With columns worthy of a Roman temple, the  Grand Choral Synagogue was built in 1891 in neoclassical style following a design by the architect Simon Eibushitz. Procrastination by the government and various restrictions imposed by the czarist regime delayed its official opening until 1906. It had hardly been completed, in fact, when a ukase issued by Moscow’s new chief of police expelled Jewish tradespeople from the city and forced the community to either sell the synagogue or convert it into a “charity organization” before 1 January 1893. The government at first hoped to install a trade school in the building but changed its mind and allowed the Jewish community to open a Talmud Torah school here instead. Authorization was finally granted in June 1906 for the completion of interior work necessary for the building’s use as a synagogue, a task entrusted to an architect by the name of Klein.

It has been continuously active ever since, on a quiet street behind Kitay Gorod.

What is now a  Chabad Lubavitch Synagogue was founded in 1883. It was presided over by Rabbi Moshe ben Itshak-Ayzik, who was gunned down in 1938. Reopened fifty years later, today it serves the Orthodox Jewish community. An interesting Jewish bookstore is located inside.

The hidden synagogue

During the Soviet era, the address of Moscow’s Grand Synagogue was kept secret. A 1988 guidebook thus presented the site in the following terms: “The building, with its ceremonial colonnade (at number 10) was built in the mid-1890s by Eibushitz (interior by Klein, 1906).
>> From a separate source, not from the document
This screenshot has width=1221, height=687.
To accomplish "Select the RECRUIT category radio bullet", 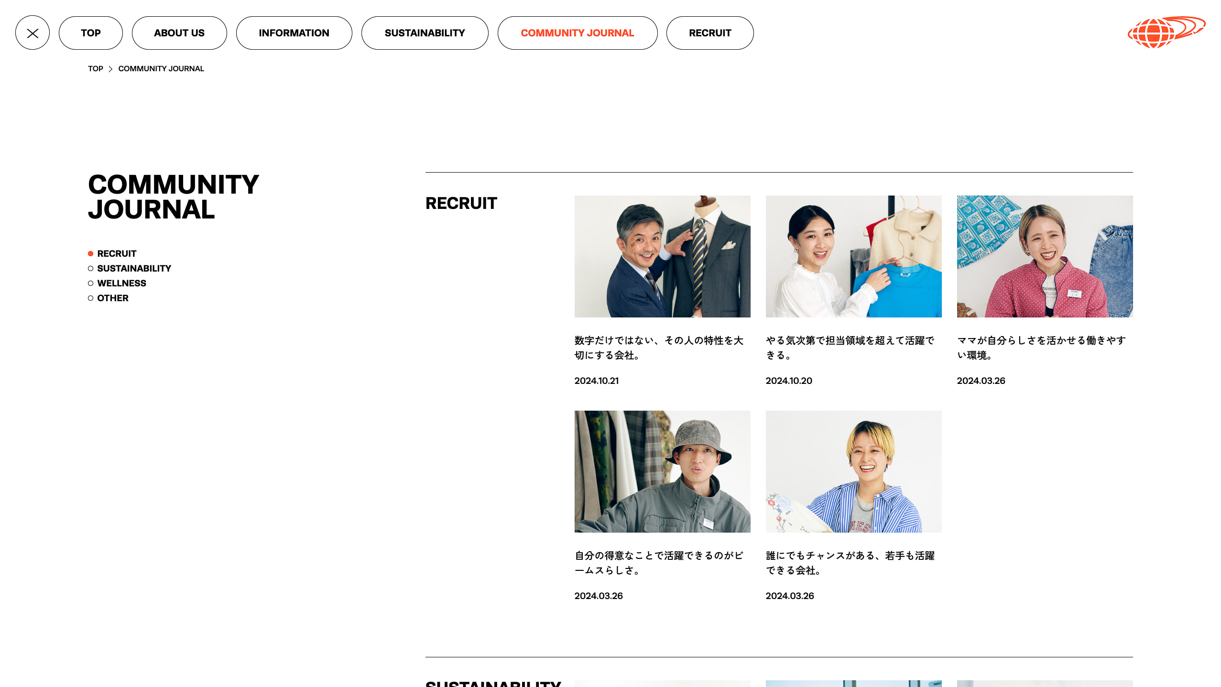I will point(90,254).
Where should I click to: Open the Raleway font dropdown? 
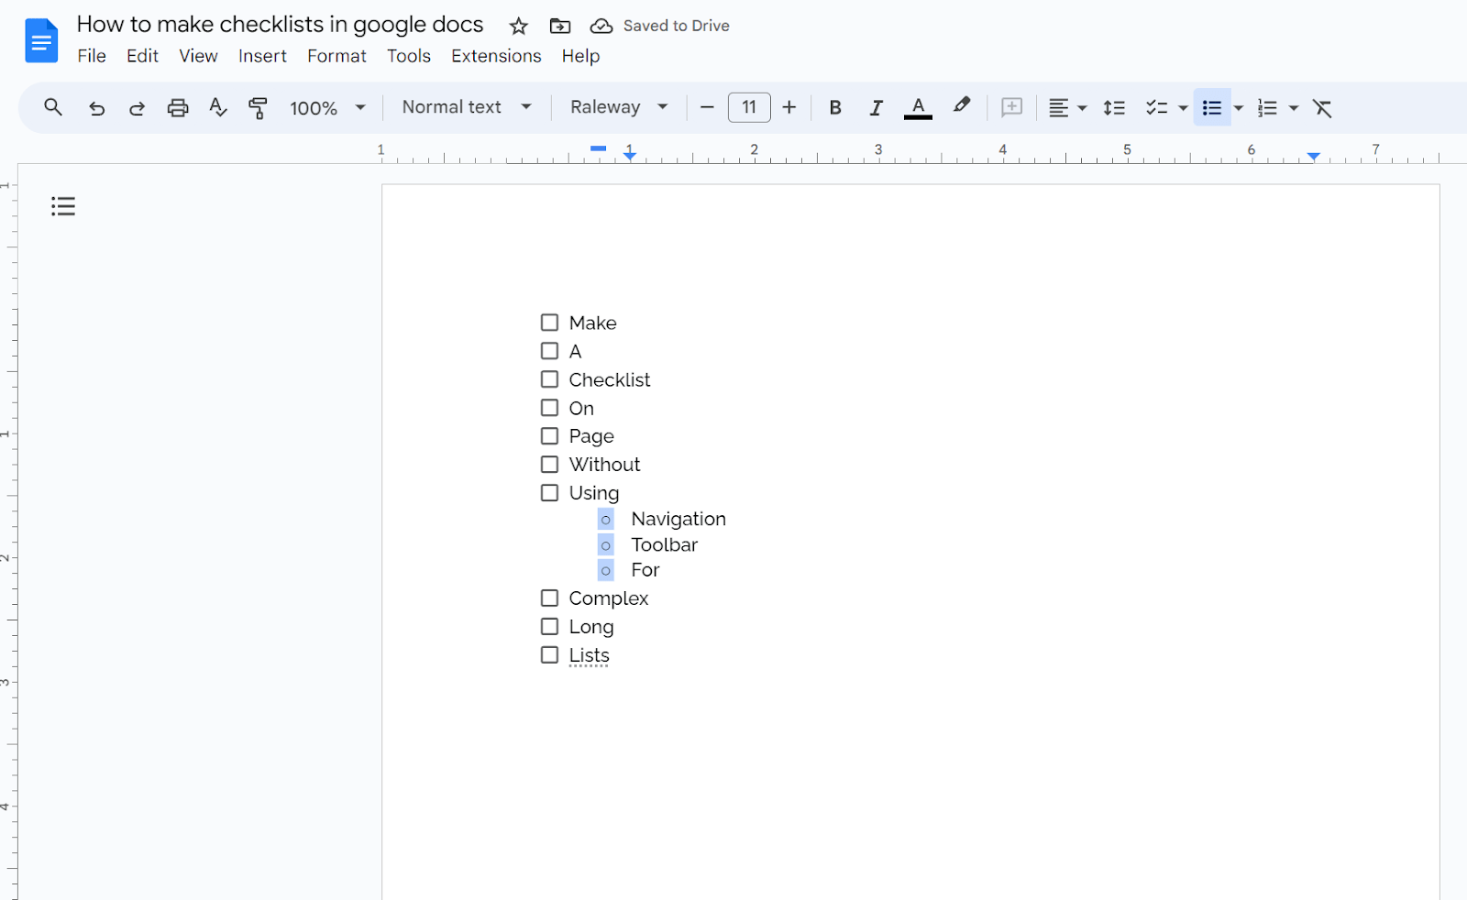pyautogui.click(x=618, y=107)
In 1948, the synagogue welcomed the first Israeli ambassador, Golda Meir.

Jewish Museum

Muscovite Jewish life

In the years following the First World War and the October Revolution, Jews left the former “Pale of Settlement” and began pouring into the new capital. In 1917, 60000 Jews lived here, or 3,5% of the population; by 1932, they had reached 86000, or 5,6%, and by 1939 they numbered 250000, or more than 6%. This included many intellectuals and innovative artists, writers like Ehrenburg, Grossmann, and Peretz Markish; filmmakers like Sergey Eisenstein; theater personalities such as Alexander Granovsky and Solomon Mikhoels; and painters like El Lissitzky and Marc Chagall. One of Moscow’s major Jewish intellectual haunts in the 1920s was the GOSET, the  Jewish State Theater founded by Alexander Granovsky; Marc Chagall worked as a set designer there, soon followed by Faltz and Altman. Among actor Solomon Mikhoels’s greatest success was the production of Mendele Moykher Sforim’s The Travels of Benjamin III in 1927. The theater was located in Malaya Bronnaya, near Tverskoy Boulevard, at the site of the present-day Na Maloy Bronnoy Theater. Such intellectual ferment was smothered in the late 1920s and completely extinguished in the 1930s with the closure of Yiddish schools in 1935 and the later prohibition of all Jewish cultural life. Jewish life would have to wander fifty years in the desert before its rebirth in Moscow.